Our Take
The real insight is unstated: clinicians won't adopt AI tools built without their input, and patients are already using LLMs for health advice—so the choice is to coach them toward better sources, not ban the technology.
Why it matters
Physical therapists face documented inter-rater variability in movement assessment and poor patient adherence rates. As patients increasingly consult chatbots for health information (one in six adults monthly, per KFF survey cited), PTs need a framework for responsible AI use that strengthens rather than replaces clinical judgment.
Do this week
PT leadership: audit your current patient home program failure points this month so you can prioritize which AI tools (computer vision feedback, chatbot habit-building) address your highest-friction workflows first.
Clinicians are already deciding how AI enters their practice
Dr. Claire Morrow, a physical therapist with 13 years of clinical experience and head of clinical consulting at Hinge Health, lays out a framework for responsible AI adoption in physical therapy. The thesis is simple: AI will enter PT clinics regardless. The question is whether clinicians shape that entry or react to it.
Morrow identifies two near-term use cases. First, computer vision technology can monitor patient form during home exercise, offering real-time feedback and progression suggestions without waiting until the next appointment. Second, AI chatbots can reinforce habit-building and pain neuroscience education between sessions, collecting data that flags whether a treatment plan needs modification.
The critical constraint: both tools function as information gatherers and decision-support systems, not decision-makers. The physical therapist remains the primary decision-maker, and the AI output feeds back to the clinician for interpretation and approval.
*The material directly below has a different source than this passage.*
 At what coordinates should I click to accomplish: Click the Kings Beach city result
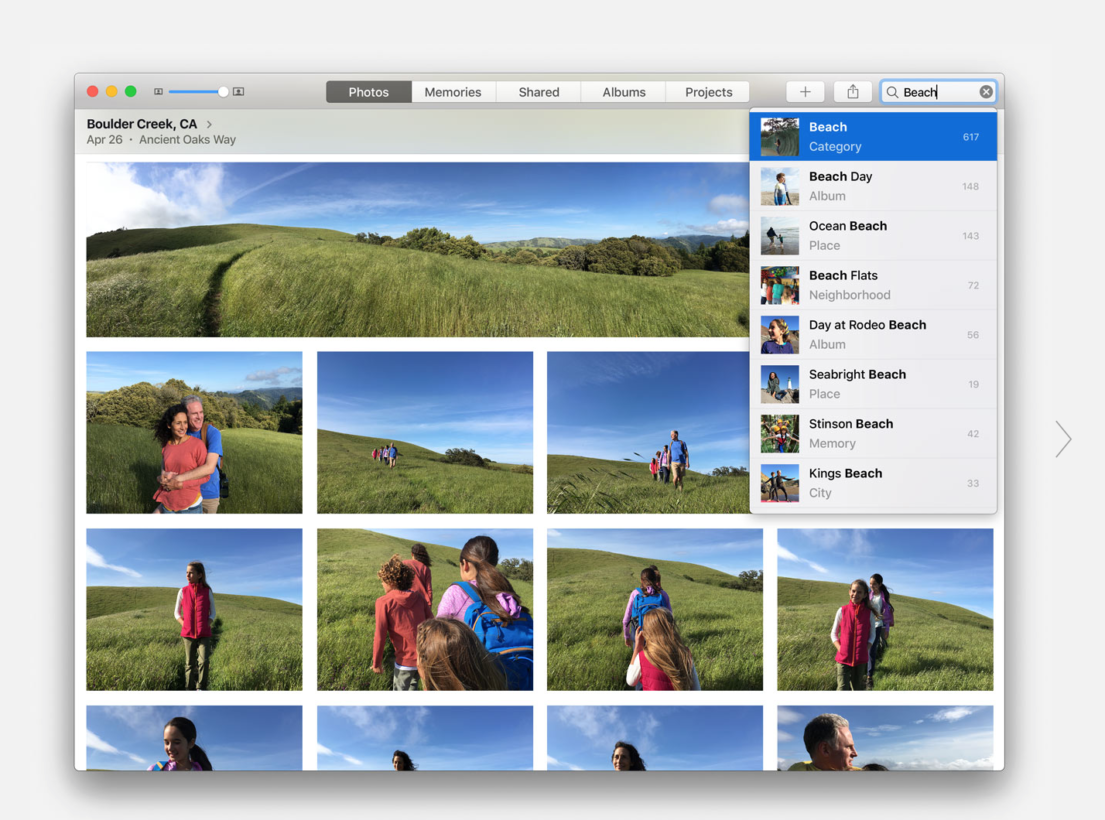point(872,483)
Morrow also notes a complicating fact: patients are already using large language models to research their conditions. A 2025 study found "high variability and inconsistent accuracy" when comparing widely used LLMs to published clinical practice guidelines for lumbosacral radicular pain. Rather than forbid this behavior, Morrow suggests clinicians invite patients to bring their LLM findings into sessions and use that as a teachable moment to ground care in evidence and context.
Patient adherence and clinician bias are documented problems AI can address—under guardrails
Poor patient adherence is a known primary driver of poor physical therapy outcomes. Patients struggle with uncertainty about exercise form, scheduling friction, or lack of understanding about how a program addresses their condition. Computer vision feedback directly addresses the first barrier. Chatbot support addresses the second and third.
On the clinical side, inter- and intra-rater variability in PT assessments is well-documented. Morrow cites a 2016 study in the Journal of Orthopaedic & Sports Physical Therapy demonstrating anchoring bias: physical therapists measuring wrist passive range of motion gave different results based on historical patient information they received before measurement. AI algorithms, if designed properly, can provide stable baselines and highlight discrepancies that might otherwise reflect clinician bias rather than patient change.
The constraint matters: "Many of these tools cannot yet consistently assess the quality of sources or study design." The clinician's role expands—they must validate the AI input before acting on it. Morrow frames this as synergy, not replacement. The clinician and algorithm together outperform either alone.
Build AI tools with clinicians in your feedback loop from day one
Morrow's strongest practical claim is that tools perceived as opaque, intrusive, or misaligned with clinical goals will be reflexively overridden or rejected. This means vendor-led development without frontline PT input will fail in practice.
Second, recognize that patients are already in the LLM ecosystem. Rather than position AI as intrusive, reframe it as a bridge: patients bring their findings, you coach them toward safer self-education, and you strengthen health literacy. This also gives you an opening to explain your reasoning, building trust and compliance.
Finally, distinguish between tools that extend reach (chatbots, computer vision for home programs) and tools that enhance reasoning (evidence summaries, bias reduction). The first two work best when they reduce friction and gather signal for the clinician. The second works only if the clinician understands and trusts the input.